Er wählt die Straße und das Reisen, um seine Flügel über das Land auszubreiten. Jeder lernt Dean Moriarty kennen, liebt ihn oder hasst ihn. Seine Seele glänzt durch seine abgetragene Kleidung und spiegelt seine Ausstrahlung auf die Menschen, die nichts tun, nichts wissen, kaum Leben und sich lebendiger fühlen durch ihn. Er betrachtet sich selbst als ein bereits von der Gesellschaft Geschlagener, elendig und reudig, gewinnt grade dadurch aber seinen unumstößlichen Optimismus. Irgendwie weiß er immer, das alles gut ausgehen wird, nicht weil es die Gesellschaft durch irgendeine Form von Gerechtigkeit hervorbringt, sondern weil das Leben allein schon wert zu leben ist. Weil er es als kostbar, sogar heilig ansieht: „we’ll dig Denver tonight and see what everybody’s doing although that matters little to us, the point being that we know what IT is and we know TIME and we know that everything is FINE“.

So wird das Leben auf der Straße zur Bestimmung eines Menschen, der in einer gebeutelten Welt vor dem Leben nicht etwa weglaufen, sondern ihm in höchster Geschwindigkeit entgegenrennt. Veränderungen sind die Essenz dieses Lebens, was sich durch immer währende Veränderung und der Suche nach dem IT erhält. Diese Suche geht notwendigerweise durch die Armut und das Elend, doch wird das Leben grade dort am wahrhaftigsten gefühlt: „And for just a moment I had reached the point of ecstasy that I always wanted to reach, which was the complete step across chronological time into timeless shadows, and wonderment in the bleakness of the mortal realm, and the sensation of death kicking at my heels to move on […]“, schreibt Sal nachdem er alles verloren und nichts anderes als nur noch sich selbst hat.
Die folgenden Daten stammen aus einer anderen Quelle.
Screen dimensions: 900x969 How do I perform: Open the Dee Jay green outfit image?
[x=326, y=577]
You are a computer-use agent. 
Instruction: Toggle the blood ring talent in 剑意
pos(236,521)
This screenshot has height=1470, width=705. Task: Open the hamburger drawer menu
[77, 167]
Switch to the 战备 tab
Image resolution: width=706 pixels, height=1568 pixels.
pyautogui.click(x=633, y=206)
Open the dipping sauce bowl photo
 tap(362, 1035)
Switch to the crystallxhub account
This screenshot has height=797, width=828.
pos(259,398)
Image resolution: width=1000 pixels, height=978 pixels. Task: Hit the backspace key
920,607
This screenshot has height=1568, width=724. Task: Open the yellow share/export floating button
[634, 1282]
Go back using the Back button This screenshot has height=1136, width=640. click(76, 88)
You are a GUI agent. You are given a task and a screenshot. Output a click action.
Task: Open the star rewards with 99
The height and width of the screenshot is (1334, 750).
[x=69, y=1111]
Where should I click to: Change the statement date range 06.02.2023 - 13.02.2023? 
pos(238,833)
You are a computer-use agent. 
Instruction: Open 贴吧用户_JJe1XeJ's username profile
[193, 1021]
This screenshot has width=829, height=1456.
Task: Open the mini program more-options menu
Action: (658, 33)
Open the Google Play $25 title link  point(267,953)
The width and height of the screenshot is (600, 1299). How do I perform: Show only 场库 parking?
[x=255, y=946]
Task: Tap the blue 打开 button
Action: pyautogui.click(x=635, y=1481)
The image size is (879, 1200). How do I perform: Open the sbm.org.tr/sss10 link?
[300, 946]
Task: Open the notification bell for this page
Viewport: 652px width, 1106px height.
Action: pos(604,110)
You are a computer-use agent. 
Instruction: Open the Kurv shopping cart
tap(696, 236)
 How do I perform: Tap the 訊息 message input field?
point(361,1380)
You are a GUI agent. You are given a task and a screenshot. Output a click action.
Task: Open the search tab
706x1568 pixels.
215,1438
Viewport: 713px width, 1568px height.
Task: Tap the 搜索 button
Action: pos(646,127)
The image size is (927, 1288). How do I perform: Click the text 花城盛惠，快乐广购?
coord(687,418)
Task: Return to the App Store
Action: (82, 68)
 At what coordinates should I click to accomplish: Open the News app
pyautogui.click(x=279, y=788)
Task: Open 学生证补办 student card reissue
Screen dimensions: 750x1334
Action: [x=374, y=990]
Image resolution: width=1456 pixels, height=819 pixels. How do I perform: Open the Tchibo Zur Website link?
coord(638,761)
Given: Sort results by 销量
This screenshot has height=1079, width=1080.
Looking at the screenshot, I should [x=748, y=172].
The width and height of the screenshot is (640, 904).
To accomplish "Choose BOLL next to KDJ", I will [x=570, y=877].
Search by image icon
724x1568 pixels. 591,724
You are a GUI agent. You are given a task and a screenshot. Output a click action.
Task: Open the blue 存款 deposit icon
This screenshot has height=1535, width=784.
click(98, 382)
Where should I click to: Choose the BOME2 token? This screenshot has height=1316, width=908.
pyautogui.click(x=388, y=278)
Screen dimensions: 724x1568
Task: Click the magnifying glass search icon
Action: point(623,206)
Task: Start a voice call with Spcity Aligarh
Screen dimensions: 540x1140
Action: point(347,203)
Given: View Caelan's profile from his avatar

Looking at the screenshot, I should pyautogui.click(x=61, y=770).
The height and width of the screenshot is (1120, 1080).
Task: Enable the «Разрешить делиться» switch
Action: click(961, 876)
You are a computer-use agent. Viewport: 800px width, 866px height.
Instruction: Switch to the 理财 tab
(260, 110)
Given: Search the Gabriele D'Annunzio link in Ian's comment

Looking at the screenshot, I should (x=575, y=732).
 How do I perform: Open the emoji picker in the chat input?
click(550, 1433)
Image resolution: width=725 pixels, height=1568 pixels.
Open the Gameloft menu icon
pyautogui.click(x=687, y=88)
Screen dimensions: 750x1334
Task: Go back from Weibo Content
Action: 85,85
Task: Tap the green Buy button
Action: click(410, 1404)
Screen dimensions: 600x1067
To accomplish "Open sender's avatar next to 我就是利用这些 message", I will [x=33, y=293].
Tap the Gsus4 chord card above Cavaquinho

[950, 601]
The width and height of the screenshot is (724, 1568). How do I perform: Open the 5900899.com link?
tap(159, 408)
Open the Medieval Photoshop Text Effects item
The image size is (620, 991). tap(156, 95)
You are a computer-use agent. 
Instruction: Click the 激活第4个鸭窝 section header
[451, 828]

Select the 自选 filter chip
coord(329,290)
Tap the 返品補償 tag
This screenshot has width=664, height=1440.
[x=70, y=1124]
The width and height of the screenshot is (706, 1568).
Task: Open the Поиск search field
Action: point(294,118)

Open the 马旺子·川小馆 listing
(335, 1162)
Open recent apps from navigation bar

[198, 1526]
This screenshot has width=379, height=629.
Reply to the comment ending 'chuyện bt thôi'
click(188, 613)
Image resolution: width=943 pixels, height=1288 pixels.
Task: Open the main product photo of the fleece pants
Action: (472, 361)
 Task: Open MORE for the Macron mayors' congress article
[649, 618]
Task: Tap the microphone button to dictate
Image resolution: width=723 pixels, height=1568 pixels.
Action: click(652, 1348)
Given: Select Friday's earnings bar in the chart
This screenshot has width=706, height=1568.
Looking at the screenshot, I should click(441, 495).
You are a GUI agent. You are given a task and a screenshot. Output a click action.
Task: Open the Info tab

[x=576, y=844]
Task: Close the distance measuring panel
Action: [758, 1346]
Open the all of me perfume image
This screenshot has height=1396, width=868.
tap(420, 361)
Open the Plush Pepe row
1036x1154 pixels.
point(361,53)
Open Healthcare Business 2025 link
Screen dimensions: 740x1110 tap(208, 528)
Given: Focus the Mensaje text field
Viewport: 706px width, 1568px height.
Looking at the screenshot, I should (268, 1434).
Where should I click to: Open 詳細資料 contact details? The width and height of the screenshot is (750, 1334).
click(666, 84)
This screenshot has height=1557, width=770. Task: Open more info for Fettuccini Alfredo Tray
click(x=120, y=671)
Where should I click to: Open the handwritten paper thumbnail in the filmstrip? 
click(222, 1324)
Speed und Ecstasy sind, wie er feststellt, gar keine Drogen, sondern der ultimative Rausch, der eintritt, wenn man der Existenz selbst ins Gesicht schaut.

Was die Lebensreise aber überhaupt möglich macht, ist die ungebrochene Liebe an den Gott im Himmel, der auch über den ärmsten ruht und ihnen die Güte des Lebens versichert. „Don’t you know that God is Pooh bear?“, wird am Ende des Romans neckisch gefragt. Der kleine Mensch spiegelt sich in den Weiten des Ganzen: Gott kann nur Pooh sein, weil der ihn sich vorstellende Mensch die ungebrochene Lebensaffirmation des Plüschbären in sich trägt, dieser dann dem Menschen entgegentritt, ihm zulächelt und ihm versichert, dass alles nur gut sein wird.